The importance of a male role model in today's society is greatly under estimated,
a child(ren) need the influence of a male role model. firstly, to set the boundery through displine and love. Also a father is a protector in which is demostrated through the act of compassion and understanding. This is done in a non controlling manner, especial toward the opposite sex. The overall effect of is respect for the opposite sex.

Blossom
  • 25th Jan 2014 09:32pm
The importance of a male role model in today's society is greatly under estimated,
a child(ren) need the influence of a male role model. firstly, to set the boundery through displine and love....

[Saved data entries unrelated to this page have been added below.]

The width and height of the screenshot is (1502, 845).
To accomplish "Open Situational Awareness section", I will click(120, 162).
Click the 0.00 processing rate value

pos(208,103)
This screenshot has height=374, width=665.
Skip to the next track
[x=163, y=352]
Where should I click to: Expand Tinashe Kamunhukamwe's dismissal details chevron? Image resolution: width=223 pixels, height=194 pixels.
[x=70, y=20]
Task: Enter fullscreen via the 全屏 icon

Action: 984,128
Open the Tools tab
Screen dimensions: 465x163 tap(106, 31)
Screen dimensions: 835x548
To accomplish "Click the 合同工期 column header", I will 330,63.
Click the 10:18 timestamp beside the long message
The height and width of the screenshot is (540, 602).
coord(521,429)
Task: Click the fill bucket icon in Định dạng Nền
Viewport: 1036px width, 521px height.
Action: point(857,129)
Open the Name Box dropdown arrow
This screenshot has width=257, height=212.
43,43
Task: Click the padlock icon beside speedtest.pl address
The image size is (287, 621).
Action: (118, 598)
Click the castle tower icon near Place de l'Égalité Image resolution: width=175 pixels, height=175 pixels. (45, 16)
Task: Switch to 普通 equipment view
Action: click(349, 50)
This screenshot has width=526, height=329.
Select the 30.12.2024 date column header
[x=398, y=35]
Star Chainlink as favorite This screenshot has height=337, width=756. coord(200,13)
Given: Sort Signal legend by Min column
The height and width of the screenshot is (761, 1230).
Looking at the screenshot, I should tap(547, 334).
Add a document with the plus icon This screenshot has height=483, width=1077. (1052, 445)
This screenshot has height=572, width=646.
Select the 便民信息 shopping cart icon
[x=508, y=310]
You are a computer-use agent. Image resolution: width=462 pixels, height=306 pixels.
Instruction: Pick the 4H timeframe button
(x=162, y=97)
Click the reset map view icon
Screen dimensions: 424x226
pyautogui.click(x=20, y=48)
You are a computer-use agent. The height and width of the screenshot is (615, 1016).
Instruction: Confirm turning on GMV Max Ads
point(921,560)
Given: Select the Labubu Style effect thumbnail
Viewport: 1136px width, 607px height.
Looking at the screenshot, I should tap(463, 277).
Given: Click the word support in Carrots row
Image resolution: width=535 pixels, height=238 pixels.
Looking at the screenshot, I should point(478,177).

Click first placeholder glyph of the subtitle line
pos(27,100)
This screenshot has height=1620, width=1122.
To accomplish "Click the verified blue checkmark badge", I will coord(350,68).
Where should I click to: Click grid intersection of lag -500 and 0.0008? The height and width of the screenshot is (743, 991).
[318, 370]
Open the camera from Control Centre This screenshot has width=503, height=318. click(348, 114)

While I agree with you, I know some Mothers who do a much better job at setting boundaries with discipline, including explaining why certain behaviour is not acceptable. With babies, toddlers and young children both sexes should be treated equally, that way you can't be accused of favortisim. There should be respect for all, not just the opposite. There is also a need for the young ones to show " respect to their elders".

Anonymous
  • 19th May 2012 07:09am

To be honest, it depends on the parent(s) themselves and the relationship between them and their children. If a child was to listen to the father for example and the father expected the child to go do something that is to their expectations, they are asking too much from a child... A child depending on their age and how well they communicate with their parents, some want to impress, do something to get the adult's attention or even ignore them. In reality... you kind of have to think about how you say things at a certain time and back it up without disapointing your child.

Anonymous
  • 19th May 2012 07:09am

To be honest, it depends on the parent(s) themselves and the relationship between them and their children. If a child was to listen to the father for example and the father expected the child to go do something that is to their expectations, they are asking too much from a child... A child depending on their age and how well they communicate with their parents, some want to impress, do something to get the adult's attention or even ignore them. In reality... you kind of have to think about how you say things at a certain time and back it up without disapointing your child.

stretch
  • 1st Aug 2012 10:54am
The importance of a male role model in today's society is greatly under estimated,
a child(ren) need the influence of a male role model. firstly, to set the boundery through displine and love....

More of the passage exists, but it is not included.